What to do:
Output the exact lines that start at the one containing "Viewport: 1303px width, 564px height." and continue to the last line of the entries below; do not output pictures.

Data records:

——————————

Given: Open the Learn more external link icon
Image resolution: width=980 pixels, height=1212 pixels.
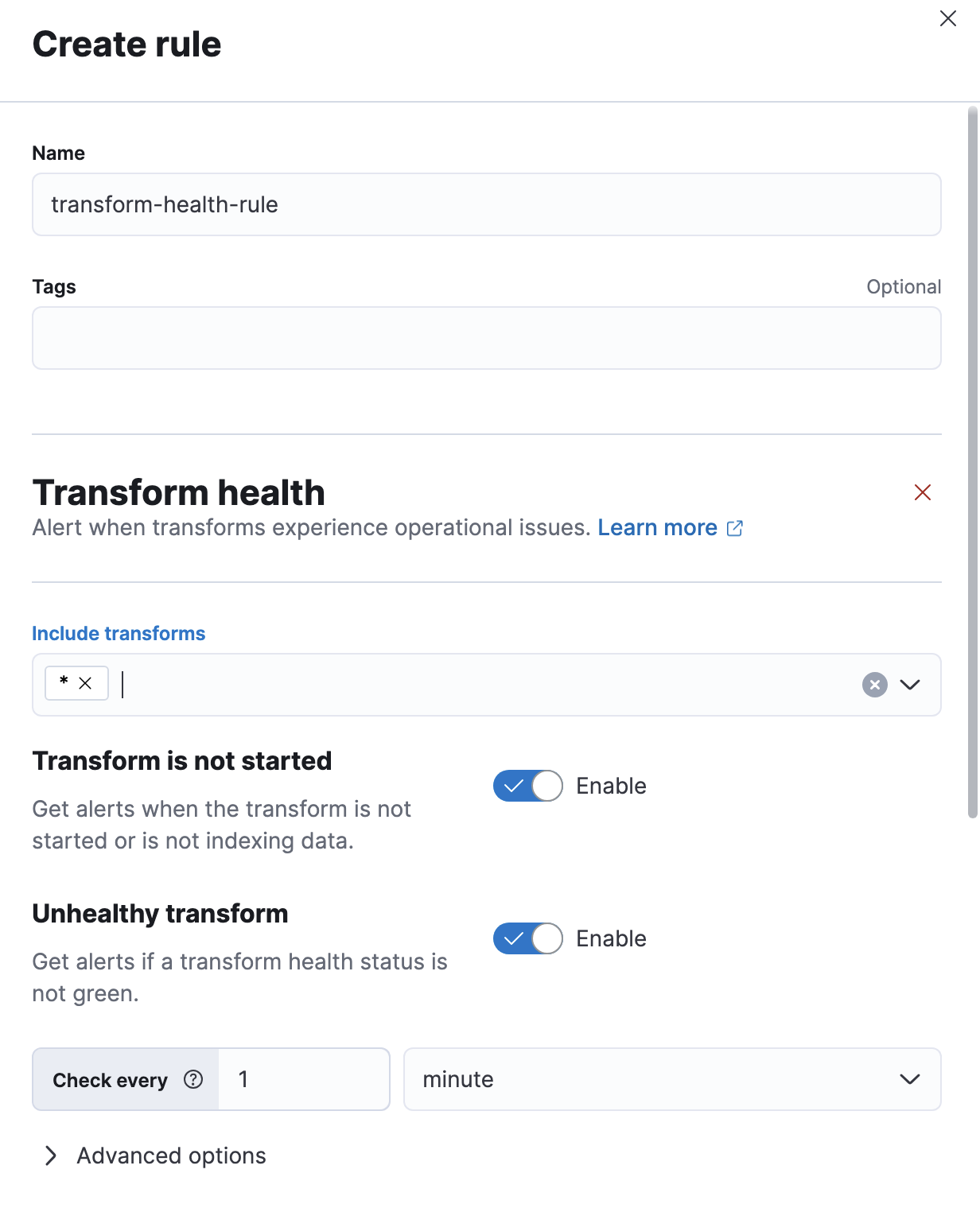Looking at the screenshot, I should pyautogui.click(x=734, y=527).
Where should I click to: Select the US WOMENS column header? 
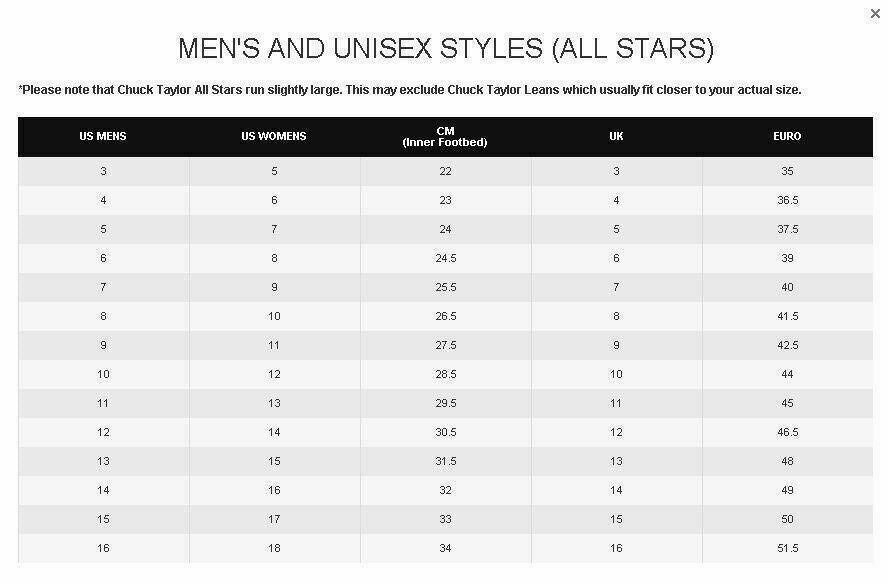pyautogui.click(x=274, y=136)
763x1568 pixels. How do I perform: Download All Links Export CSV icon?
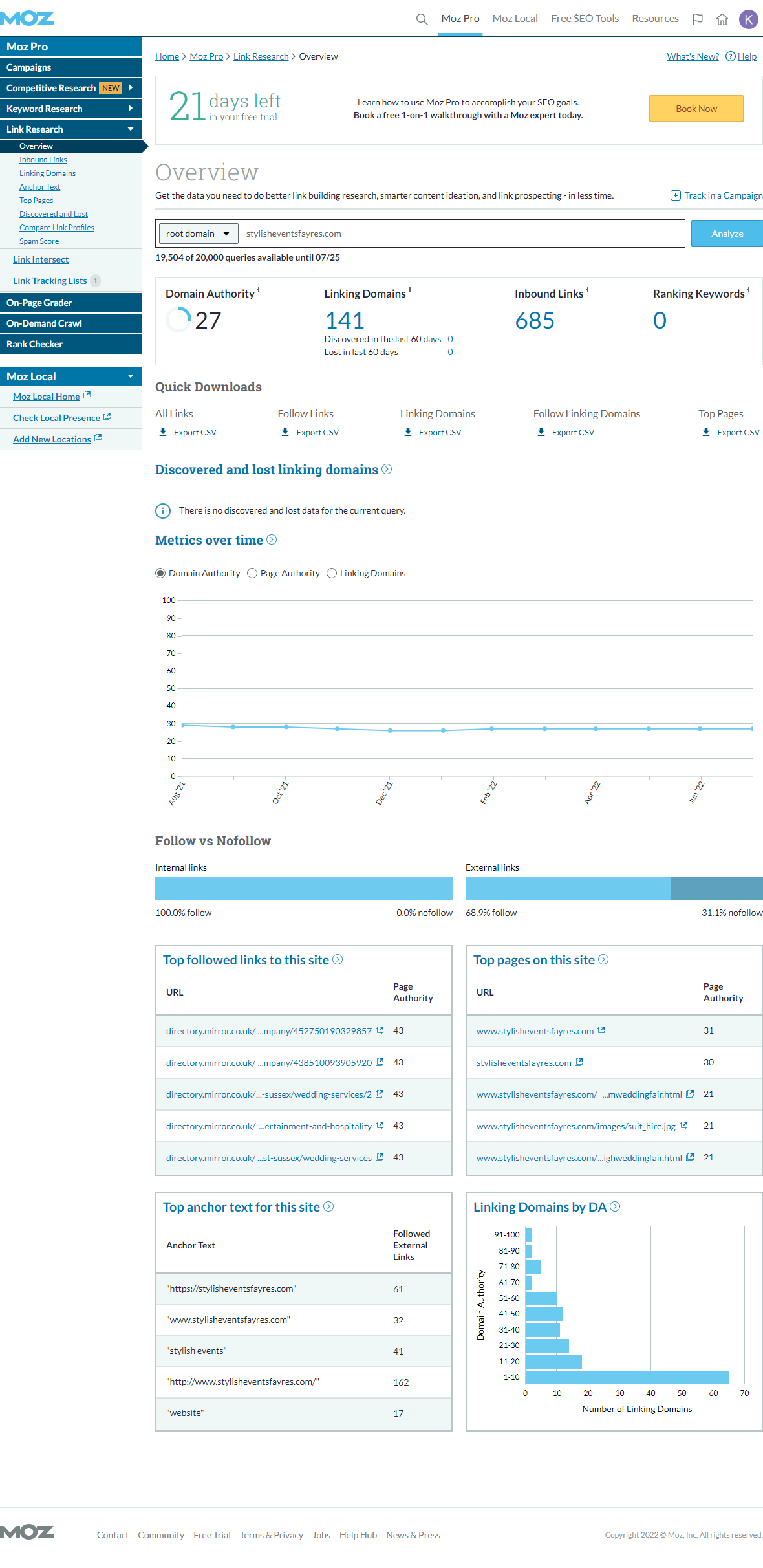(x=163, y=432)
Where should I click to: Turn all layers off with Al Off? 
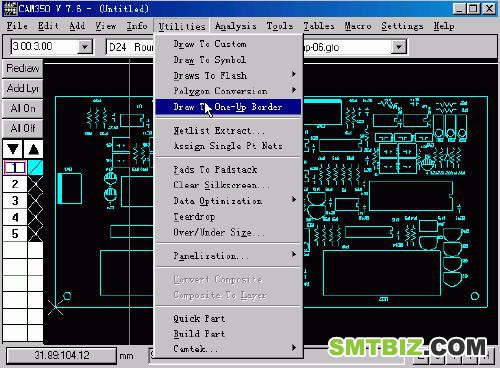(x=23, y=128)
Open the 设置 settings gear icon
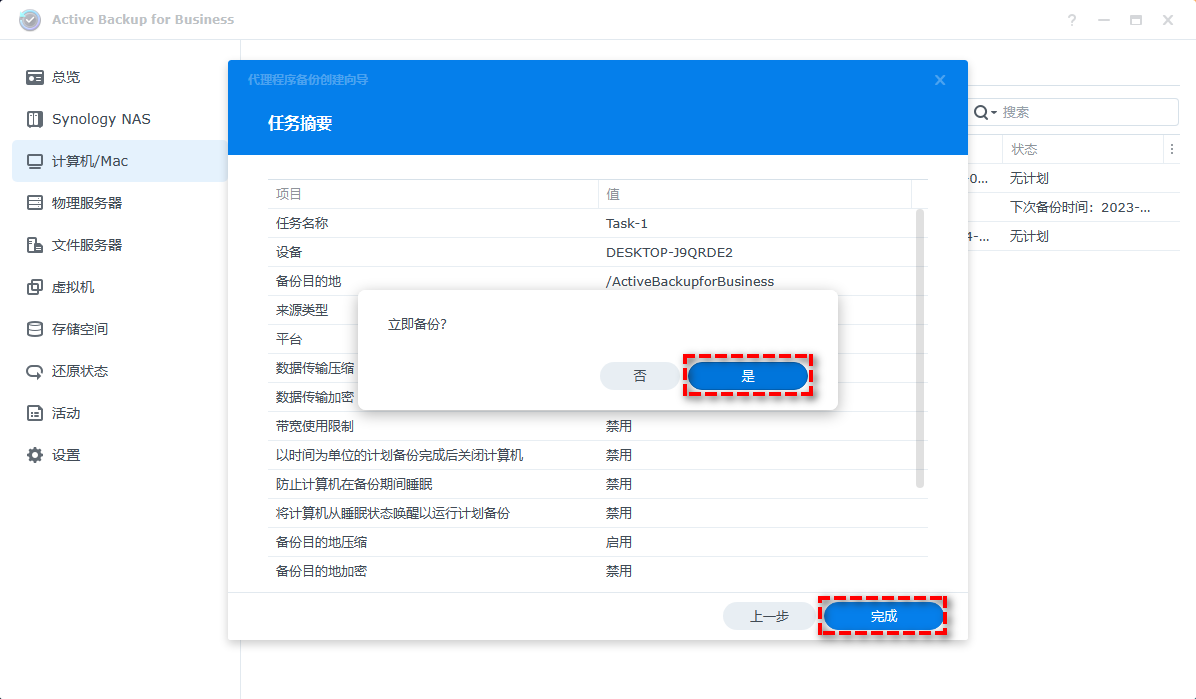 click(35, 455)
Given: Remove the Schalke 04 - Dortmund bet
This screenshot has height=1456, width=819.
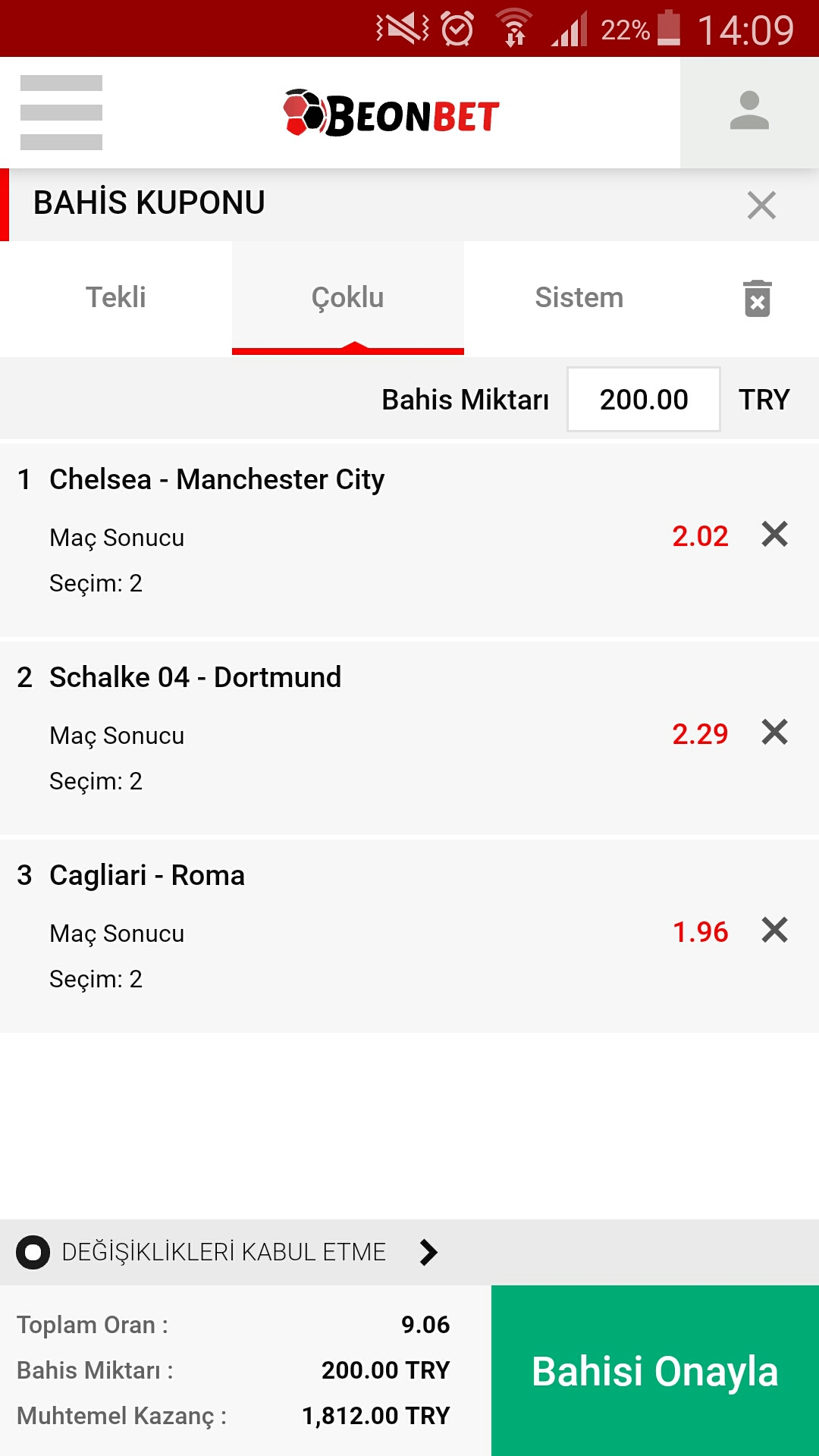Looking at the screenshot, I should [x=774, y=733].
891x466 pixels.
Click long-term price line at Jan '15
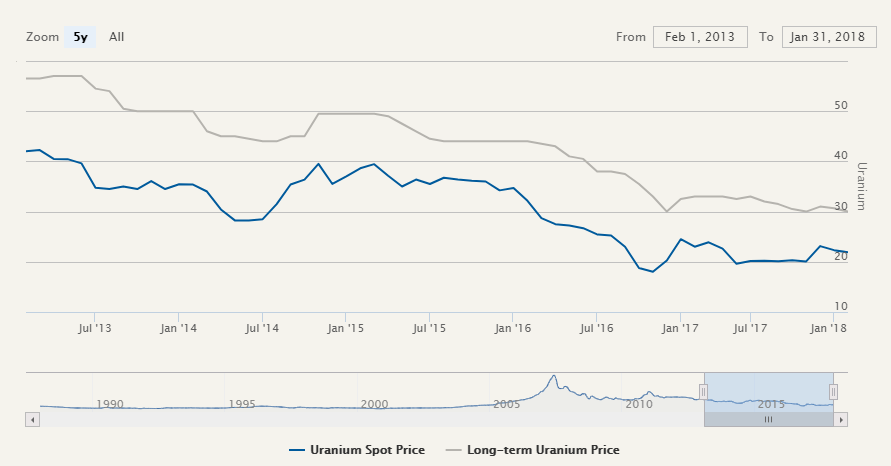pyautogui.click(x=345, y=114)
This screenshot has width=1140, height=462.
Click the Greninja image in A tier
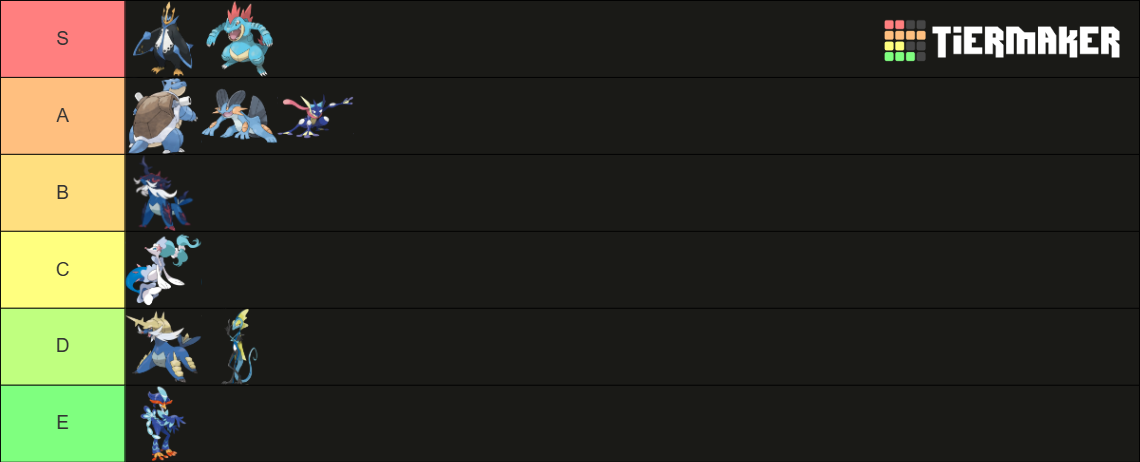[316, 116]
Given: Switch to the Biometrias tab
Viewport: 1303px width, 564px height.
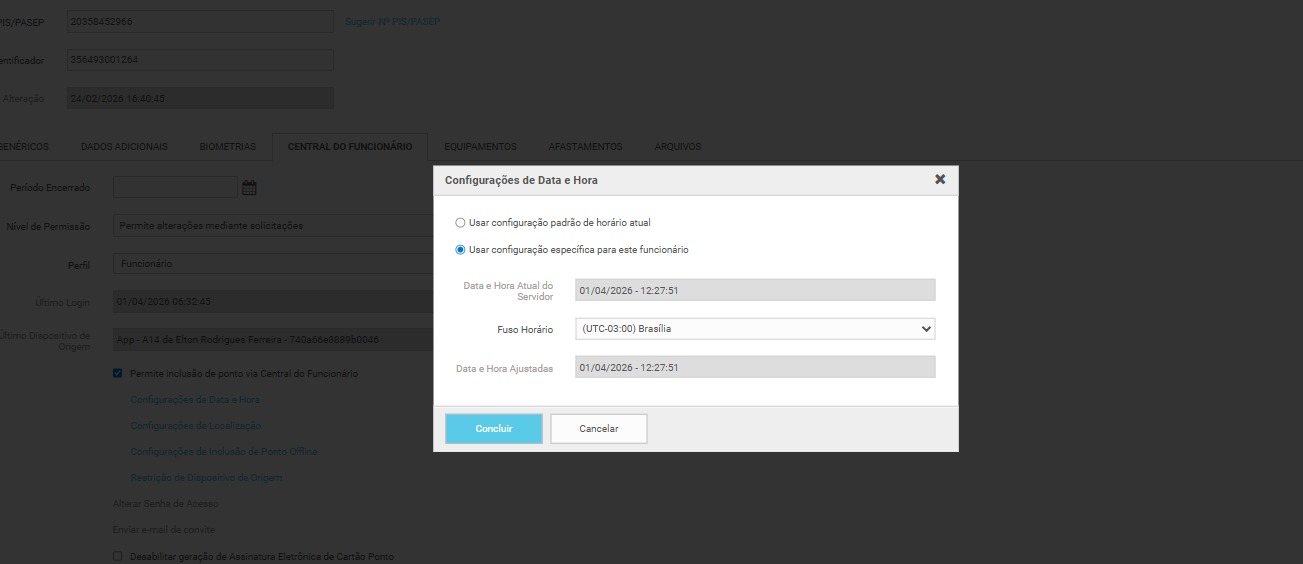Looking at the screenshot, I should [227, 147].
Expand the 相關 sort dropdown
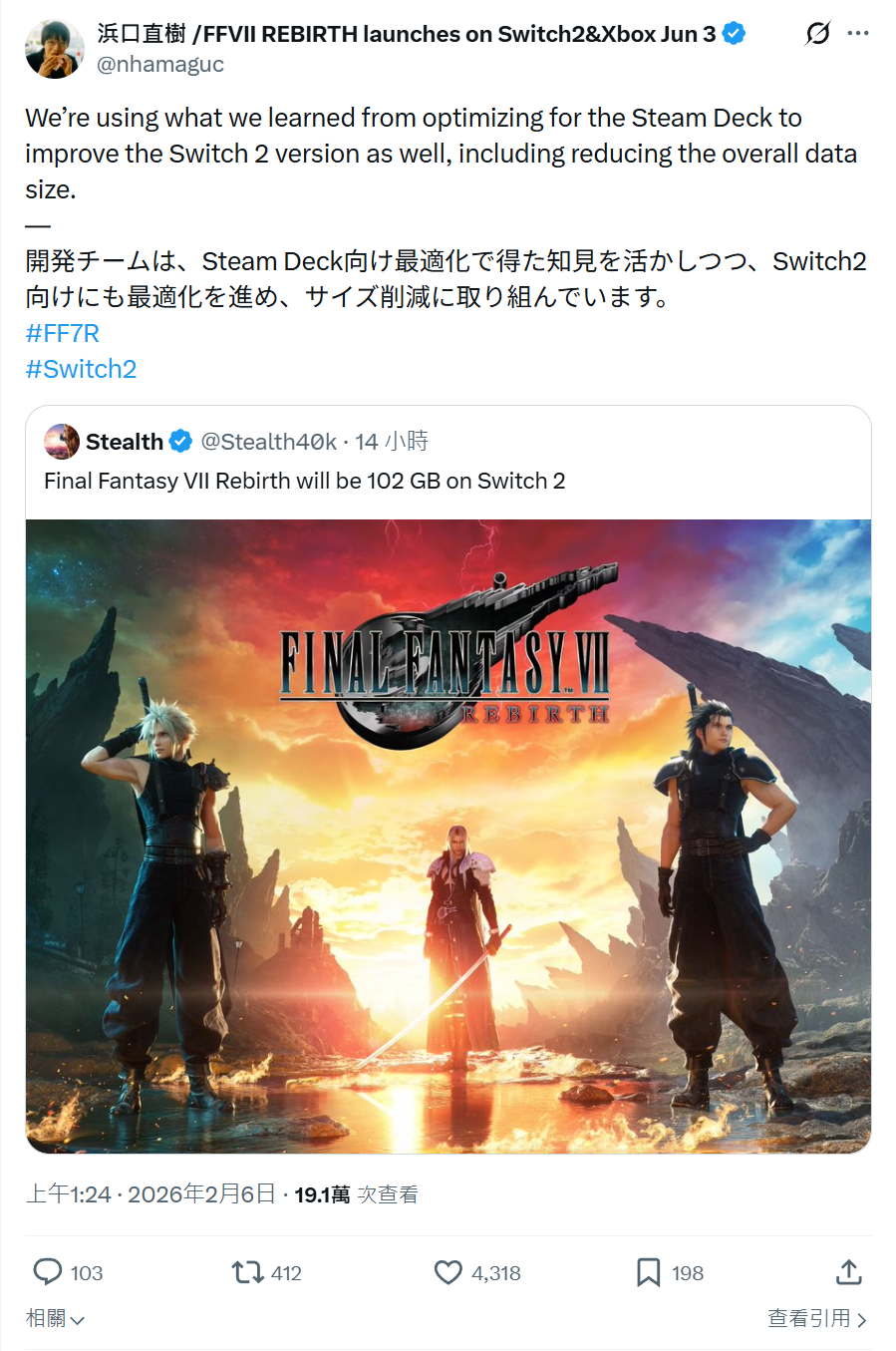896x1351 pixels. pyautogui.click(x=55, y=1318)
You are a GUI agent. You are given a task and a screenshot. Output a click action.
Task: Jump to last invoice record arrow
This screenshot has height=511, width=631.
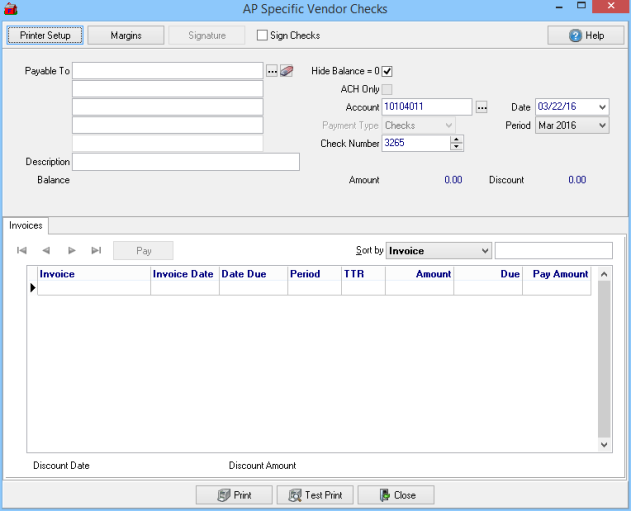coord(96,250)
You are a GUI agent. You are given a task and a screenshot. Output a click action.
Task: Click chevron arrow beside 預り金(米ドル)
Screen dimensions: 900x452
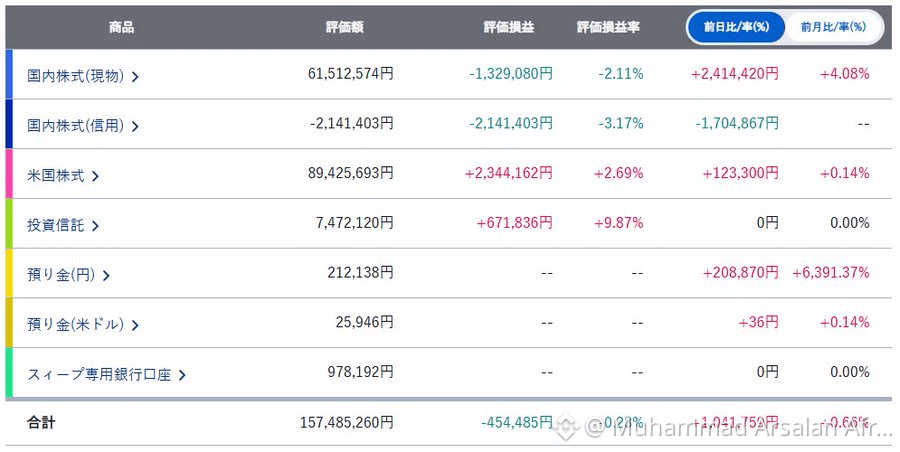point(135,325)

——————————

Answer to the exercise:
Viewport: 1303px width, 564px height.
Looking at the screenshot, I should [227, 147].
Expand the 相關 sort dropdown
896x1351 pixels. pyautogui.click(x=55, y=1318)
You are a GUI agent. You are given a task and a screenshot. Output a click action.
Task: Jump to last invoice record arrow
This screenshot has height=511, width=631.
coord(96,250)
You are a GUI agent. You are given a task and a screenshot. Output a click action.
Task: Click chevron arrow beside 預り金(米ドル)
Screen dimensions: 900x452
point(135,325)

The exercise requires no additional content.